Description
In the documentation it indicates you don't need .multicombine=T when using foreach with .combine=rbind.
This is incorrect; trying to return an array without .multicombine=T produces an absurdly slow result.
registerDoMC(cores=8)
testFun <- function(multicomb,n=64000) {
out = foreach(com=1:n, .combine=rbind,.multicombine=multicomb) %dopar% {
Sys.sleep(8/n)
if(com==n) {
print(paste("preparing to return last value at",strftime(Sys.time(),format="%H:%M:%S")))
}
return(rnorm(10))
}
print(paste("finished gathering my ",n,"arrays at",strftime(Sys.time(),format="%H:%M:%S")))
nrow(out)
}
testFun(F)
[1] "preparing to return last value at 14:49:18"

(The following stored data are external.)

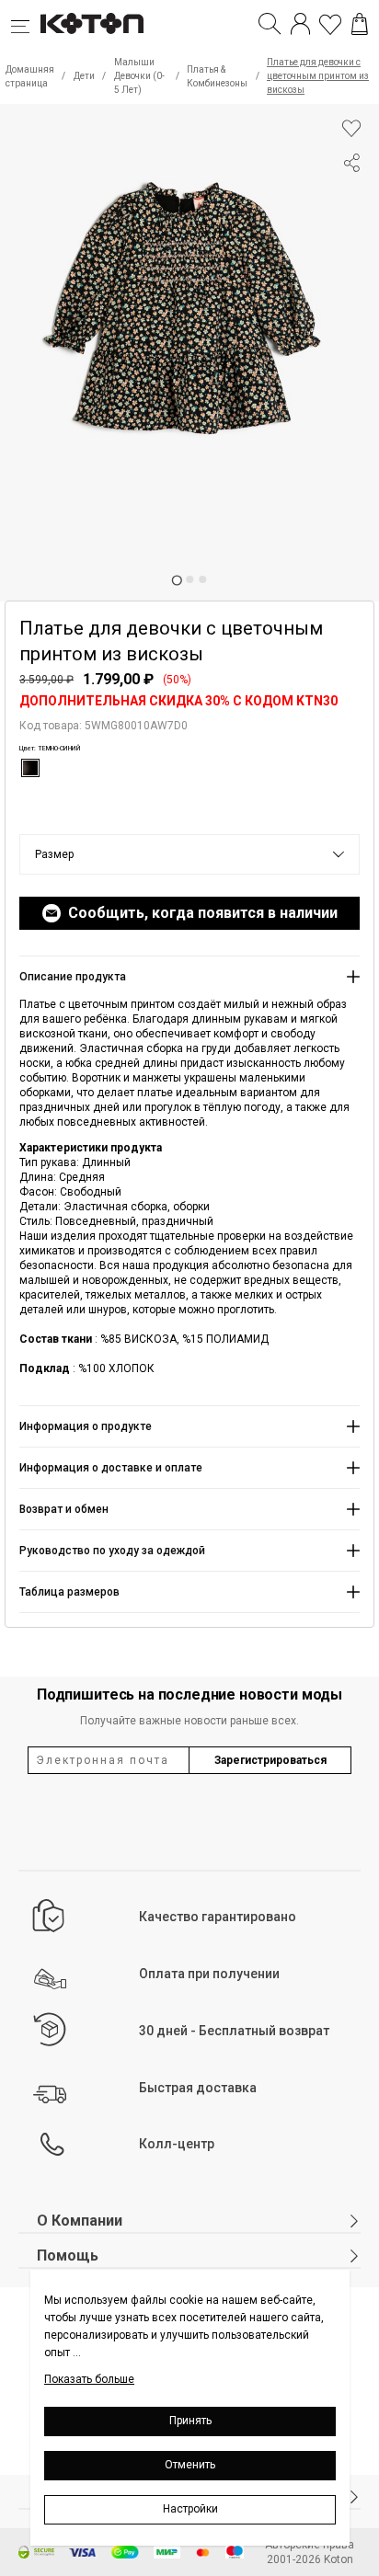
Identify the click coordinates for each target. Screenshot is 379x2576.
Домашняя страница (30, 76)
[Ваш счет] (300, 24)
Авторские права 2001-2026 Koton (309, 2552)
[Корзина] (359, 24)
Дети (84, 76)
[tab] (176, 580)
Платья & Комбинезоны (217, 76)
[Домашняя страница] (92, 24)
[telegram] (351, 233)
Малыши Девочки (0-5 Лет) (139, 76)
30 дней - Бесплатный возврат (234, 2030)
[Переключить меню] (25, 24)
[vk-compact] (351, 200)
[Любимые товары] (330, 24)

[1] "finished gathering my 64000 arrays at 14:50:27"
[1] 64000
testFun(T)
[1] "preparing to return last value at 14:47:10"
[1] "finished gathering my 64000 arrays at 14:47:14"
[1] 64000
Personally I think the result is bad regardless of .multicombine state; 4 seconds to stick 64000 rows together is absurd, even on a raspberry pi. But it gets horrendously bad without .multicombine -in fact for a similar problem (prop trading stuff instead of Sys.sleep) I clock 7 minutes to cons the 64000 rows into a report in the .multicombine=F situation. The actual task only takes 3 minutes. For .multicombine=T this task still takes 19 seconds to cons together the 64000 rows; acceptable for my uses but still nuts. It's a threadripper not a 6809.
FWIIW same thing happens when you ignore .combine and .multicombine and return it as a list. Are you guys doing some giant memory garbage collection before you return? if so that would make sense on fork based multicore doodads.
version
_
platform x86_64-pc-linux-gnu
arch x86_64
os linux-gnu
system x86_64, linux-gnu
status
major 4
minor 4.1
year 2024
month 06
day 14
svn rev 86737
language R
version.string R version 4.4.1 (2024-06-14)
nickname Race for Your Life